Al final, los Juegos Olímpicos se disputaron por primera vez en Tokio (y en Asia) en 1964, cuando Japón, como escribe el periodista y escritor Robert Whiting en su libro Tokyo Junkie, “ya no era una paria militarista destrozada por la guerra, se había reinventado con éxito como una democracia pacífica en camino de convertirse en una potencia económica mundial”. El emperador Hirohito fue el encargado de dar el discurso de inauguración antes de que los cañones de serpentina y los globos de colores ascendieran por el cielo de la capital japonesa. Lo vio prácticamente todo el mundo, ya que, en efecto, las Olimpiadas de Tokio 1964 fueron los primeros juegos retransmitidos internacionalmente en directo y en color.
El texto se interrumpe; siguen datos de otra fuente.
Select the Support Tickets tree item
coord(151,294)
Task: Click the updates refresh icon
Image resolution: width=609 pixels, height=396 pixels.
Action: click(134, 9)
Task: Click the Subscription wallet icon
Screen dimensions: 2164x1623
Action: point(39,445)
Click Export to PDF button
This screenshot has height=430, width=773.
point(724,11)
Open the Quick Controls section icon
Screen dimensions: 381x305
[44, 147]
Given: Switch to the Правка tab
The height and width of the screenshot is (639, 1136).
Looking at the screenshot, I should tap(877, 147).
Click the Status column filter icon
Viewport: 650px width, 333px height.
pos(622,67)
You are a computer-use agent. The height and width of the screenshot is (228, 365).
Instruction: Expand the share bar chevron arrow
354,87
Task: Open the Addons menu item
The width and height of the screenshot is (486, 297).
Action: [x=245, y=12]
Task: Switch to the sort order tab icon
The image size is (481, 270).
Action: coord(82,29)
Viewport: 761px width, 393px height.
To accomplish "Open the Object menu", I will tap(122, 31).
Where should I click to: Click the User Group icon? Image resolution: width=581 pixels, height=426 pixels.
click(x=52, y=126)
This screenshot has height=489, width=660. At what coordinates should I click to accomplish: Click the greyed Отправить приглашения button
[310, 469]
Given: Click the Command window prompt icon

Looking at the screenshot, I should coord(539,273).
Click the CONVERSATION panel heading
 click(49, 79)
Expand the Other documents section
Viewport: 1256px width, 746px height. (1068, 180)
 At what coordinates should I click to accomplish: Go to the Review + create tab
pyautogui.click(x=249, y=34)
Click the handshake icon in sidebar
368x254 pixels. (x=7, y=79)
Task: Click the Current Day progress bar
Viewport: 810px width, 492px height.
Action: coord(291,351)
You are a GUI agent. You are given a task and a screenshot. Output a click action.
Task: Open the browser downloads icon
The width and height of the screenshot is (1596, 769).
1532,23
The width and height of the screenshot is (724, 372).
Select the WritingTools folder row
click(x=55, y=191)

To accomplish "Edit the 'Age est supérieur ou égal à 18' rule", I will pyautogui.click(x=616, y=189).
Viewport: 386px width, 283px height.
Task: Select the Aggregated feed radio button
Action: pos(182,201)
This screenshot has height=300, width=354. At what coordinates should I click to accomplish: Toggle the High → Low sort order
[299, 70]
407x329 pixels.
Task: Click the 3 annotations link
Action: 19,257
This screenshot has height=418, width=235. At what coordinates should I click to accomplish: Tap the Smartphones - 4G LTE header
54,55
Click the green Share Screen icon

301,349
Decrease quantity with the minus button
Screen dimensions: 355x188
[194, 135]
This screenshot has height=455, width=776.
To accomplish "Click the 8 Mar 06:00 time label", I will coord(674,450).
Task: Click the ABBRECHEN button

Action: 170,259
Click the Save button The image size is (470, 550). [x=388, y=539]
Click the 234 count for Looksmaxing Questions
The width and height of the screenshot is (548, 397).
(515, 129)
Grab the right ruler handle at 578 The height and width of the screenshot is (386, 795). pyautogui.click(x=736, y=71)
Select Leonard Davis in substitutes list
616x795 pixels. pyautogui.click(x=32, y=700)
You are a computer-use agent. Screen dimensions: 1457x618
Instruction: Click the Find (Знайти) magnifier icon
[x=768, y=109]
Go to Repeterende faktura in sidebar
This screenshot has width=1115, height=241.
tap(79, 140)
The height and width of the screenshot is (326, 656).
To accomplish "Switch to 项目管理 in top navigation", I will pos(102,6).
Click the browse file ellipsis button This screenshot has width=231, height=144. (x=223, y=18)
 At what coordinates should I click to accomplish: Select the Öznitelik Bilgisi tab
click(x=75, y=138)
Por cierto, esos Juegos Olímpicos de Tokio 1964, que al contrario de los actuales son todavía a día de hoy amados por los japoneses como ejemplo paradigmático de ese Japón que dejaba atrás su aislamiento del pasado para convertirse en una de las principales economías globales menos de dos décadas después de que las bombas atómicas cayeran sobre Hiroshima y Nagasaki, se desarrollaron en octubre.
Según cuentan, en verano en Tokio hace demasiado calor y es asfixiante practicar deporte.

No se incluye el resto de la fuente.